--- Excerpt ---
--

Just around the corner from Liverpool Street Station, in a space surrounded by modern offices, can be found this Turkish inspired Victorian bath house.

There has been a bath of one sort or another on the location for 200 years, since 1817, and by 1847, Dr Culverwell was providing a separate set of medical baths on the site.

In around 1883, the two baths on the site were sold to Jones & Co, who a couple of years later decided to revamp the entire site. Sold to the Nevill family, they decided to demolish the only just built bathhouse, and commissioned what we see here today.

Curiously, the current building is still classified as two separate sites, being number 7 and 8 Bishopsgate Churchyard (map).

Designed by G Harold Elphick, the current bathhouse used tessellating Arabic motifs in classic colours. Crafted to appeal to the gentrified city folk, the venue was an instant hit in the daily broadsheet newspapers.

As Turkish bathing was seen as quite the thing to do in Victorian times, and being in the city, it was very popular, although unlike other baths, it didn’t allow women. This is probably due to the size of the site which didn’t avail itself of the space for segregated facilities.

--

--- What to produce ---
Echo word for word the portion of the passage on the Victorian bath house that opens with the words containing "There has been" and closes with "on the site.". The records that come next have no connection to the passage on the Victorian bath house.

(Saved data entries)

--

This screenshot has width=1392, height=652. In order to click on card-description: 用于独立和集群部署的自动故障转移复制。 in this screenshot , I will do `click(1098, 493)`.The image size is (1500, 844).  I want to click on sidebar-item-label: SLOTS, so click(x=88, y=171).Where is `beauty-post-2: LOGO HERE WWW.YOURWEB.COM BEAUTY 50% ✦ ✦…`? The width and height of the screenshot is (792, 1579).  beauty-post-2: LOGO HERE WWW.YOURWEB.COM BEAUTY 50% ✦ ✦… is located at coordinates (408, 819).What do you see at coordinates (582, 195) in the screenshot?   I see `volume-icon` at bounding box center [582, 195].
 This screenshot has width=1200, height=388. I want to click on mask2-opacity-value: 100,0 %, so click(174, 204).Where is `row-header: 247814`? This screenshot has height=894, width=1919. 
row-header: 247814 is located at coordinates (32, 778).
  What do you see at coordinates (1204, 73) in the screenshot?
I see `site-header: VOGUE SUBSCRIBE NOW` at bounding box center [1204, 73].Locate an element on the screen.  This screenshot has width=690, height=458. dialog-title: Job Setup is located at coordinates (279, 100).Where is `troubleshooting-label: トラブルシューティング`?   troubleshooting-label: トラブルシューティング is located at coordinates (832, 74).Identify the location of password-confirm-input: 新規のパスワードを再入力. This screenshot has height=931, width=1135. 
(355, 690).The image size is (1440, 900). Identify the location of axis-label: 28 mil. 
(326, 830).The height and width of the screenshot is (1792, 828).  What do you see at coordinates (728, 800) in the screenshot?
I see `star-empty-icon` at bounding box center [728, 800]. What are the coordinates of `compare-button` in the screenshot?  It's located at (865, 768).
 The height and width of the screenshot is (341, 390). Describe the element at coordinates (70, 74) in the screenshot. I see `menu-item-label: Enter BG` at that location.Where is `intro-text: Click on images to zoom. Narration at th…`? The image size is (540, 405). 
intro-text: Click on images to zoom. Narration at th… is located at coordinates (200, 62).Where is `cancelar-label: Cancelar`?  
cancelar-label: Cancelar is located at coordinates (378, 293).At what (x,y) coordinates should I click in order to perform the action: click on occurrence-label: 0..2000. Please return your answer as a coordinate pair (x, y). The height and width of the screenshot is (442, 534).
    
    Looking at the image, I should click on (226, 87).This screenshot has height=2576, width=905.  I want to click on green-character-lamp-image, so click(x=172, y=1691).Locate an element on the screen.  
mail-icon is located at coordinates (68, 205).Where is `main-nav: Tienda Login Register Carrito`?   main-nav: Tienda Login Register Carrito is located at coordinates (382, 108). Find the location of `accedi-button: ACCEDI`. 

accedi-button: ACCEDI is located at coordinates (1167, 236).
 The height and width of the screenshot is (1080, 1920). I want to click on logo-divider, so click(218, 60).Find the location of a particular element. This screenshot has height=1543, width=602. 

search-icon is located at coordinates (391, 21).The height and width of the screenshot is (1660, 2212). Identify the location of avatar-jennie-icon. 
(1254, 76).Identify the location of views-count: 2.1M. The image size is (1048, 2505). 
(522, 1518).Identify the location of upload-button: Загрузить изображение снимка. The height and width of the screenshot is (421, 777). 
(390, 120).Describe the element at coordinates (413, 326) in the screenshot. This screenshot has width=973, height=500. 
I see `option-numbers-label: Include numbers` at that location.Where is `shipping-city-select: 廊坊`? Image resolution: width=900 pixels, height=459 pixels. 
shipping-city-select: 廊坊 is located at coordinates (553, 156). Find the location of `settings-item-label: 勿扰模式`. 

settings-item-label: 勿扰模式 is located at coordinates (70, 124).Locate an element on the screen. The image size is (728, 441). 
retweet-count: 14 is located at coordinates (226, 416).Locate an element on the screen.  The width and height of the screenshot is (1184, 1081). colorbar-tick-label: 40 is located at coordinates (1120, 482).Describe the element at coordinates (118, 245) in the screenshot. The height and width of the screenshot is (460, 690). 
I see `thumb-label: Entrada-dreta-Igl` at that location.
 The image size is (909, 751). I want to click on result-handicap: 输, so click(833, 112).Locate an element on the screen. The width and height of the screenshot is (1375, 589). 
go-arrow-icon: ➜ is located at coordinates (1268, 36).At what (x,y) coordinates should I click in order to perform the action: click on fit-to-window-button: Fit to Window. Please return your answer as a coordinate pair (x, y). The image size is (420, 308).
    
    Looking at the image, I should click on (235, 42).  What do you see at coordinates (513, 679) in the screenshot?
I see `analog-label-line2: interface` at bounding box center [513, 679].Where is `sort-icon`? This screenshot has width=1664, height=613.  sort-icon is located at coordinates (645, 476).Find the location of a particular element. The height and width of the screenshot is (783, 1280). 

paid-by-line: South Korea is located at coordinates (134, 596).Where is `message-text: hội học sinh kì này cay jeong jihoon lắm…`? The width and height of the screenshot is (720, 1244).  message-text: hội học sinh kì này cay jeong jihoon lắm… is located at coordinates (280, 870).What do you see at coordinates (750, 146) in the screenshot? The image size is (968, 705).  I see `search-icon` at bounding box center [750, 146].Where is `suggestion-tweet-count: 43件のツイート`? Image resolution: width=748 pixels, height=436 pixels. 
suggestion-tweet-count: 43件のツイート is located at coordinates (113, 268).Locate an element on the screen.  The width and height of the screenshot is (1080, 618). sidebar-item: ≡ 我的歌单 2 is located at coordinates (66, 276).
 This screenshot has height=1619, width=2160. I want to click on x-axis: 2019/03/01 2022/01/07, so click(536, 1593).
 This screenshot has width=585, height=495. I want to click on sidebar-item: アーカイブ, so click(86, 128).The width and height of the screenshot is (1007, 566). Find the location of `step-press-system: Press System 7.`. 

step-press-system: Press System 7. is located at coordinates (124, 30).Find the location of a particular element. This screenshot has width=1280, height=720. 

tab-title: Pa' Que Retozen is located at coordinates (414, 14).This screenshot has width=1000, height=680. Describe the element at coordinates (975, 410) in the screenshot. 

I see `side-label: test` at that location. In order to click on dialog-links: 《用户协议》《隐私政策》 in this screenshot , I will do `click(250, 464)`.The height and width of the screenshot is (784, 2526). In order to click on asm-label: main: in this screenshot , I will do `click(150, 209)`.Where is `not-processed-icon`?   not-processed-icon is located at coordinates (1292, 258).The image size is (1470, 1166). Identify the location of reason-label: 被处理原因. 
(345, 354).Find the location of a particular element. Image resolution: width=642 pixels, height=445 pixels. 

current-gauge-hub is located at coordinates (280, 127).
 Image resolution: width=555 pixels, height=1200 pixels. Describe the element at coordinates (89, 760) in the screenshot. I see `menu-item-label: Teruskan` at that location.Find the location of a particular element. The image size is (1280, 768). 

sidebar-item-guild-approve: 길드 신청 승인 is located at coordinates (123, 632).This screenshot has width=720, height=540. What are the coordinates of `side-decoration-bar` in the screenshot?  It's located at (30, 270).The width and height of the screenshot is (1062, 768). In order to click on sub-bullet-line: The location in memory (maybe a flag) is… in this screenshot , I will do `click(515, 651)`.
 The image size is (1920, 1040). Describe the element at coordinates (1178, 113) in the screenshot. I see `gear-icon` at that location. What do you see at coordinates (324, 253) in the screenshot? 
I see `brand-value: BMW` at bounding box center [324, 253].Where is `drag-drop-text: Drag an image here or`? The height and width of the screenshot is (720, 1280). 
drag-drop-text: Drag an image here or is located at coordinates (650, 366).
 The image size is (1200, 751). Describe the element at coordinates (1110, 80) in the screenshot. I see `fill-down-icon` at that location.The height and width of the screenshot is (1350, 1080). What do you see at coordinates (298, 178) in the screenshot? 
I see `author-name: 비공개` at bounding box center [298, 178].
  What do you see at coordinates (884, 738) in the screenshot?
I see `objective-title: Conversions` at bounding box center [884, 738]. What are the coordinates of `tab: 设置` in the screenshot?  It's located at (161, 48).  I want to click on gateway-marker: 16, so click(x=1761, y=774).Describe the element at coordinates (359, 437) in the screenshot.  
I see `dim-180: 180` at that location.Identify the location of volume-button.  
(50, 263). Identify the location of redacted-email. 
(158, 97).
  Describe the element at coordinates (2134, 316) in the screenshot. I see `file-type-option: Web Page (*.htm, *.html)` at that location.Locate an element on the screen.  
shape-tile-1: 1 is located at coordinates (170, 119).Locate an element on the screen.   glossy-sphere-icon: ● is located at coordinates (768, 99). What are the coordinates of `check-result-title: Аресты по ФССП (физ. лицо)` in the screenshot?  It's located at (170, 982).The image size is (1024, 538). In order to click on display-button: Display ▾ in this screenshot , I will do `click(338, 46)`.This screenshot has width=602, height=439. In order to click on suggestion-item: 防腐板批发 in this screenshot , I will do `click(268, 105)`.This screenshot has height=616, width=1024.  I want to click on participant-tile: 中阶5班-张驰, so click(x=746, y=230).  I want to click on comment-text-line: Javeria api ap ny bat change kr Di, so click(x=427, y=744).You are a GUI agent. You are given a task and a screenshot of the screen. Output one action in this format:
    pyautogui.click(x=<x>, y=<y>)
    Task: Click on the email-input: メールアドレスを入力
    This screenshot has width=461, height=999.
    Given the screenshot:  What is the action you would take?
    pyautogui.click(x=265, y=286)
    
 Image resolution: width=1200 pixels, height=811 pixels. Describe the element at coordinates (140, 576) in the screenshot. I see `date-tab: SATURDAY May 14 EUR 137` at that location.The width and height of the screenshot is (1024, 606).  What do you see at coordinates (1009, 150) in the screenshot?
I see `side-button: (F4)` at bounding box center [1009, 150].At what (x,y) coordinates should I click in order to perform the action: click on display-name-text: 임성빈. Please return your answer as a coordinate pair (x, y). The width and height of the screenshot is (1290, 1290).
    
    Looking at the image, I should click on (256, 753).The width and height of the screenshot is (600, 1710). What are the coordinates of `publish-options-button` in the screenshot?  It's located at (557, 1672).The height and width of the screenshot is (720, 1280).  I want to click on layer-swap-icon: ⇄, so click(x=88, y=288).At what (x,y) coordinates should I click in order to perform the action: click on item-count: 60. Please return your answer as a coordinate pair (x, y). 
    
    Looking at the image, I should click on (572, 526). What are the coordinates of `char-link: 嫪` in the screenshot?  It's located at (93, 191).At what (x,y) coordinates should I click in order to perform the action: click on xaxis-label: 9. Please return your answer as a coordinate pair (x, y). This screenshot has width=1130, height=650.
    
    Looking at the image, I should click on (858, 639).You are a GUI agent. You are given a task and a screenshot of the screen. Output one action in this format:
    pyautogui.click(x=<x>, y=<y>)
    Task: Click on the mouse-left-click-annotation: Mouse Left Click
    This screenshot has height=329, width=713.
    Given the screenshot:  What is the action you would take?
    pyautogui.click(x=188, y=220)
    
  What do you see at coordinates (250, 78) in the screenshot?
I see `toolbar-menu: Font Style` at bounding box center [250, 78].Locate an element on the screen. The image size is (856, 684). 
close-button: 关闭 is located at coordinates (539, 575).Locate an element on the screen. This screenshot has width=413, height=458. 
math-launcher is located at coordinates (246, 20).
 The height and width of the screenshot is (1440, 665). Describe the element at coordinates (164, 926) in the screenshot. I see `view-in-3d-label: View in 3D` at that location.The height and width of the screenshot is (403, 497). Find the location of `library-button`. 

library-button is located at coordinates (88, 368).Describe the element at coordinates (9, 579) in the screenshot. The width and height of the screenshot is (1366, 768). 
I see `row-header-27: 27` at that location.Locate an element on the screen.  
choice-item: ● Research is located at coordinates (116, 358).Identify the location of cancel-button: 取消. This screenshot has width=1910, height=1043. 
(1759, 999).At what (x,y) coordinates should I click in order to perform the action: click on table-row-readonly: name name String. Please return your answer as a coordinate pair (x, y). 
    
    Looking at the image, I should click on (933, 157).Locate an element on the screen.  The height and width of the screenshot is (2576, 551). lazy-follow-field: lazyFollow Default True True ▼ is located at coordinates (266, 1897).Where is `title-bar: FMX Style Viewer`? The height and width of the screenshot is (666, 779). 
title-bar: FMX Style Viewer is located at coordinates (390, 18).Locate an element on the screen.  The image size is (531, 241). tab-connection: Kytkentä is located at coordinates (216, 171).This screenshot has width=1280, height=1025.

--

--- Solved problem ---
There has been a bath of one sort or another on the location for 200 years, since 1817, and by 1847, Dr Culverwell was providing a separate set of medical baths on the site.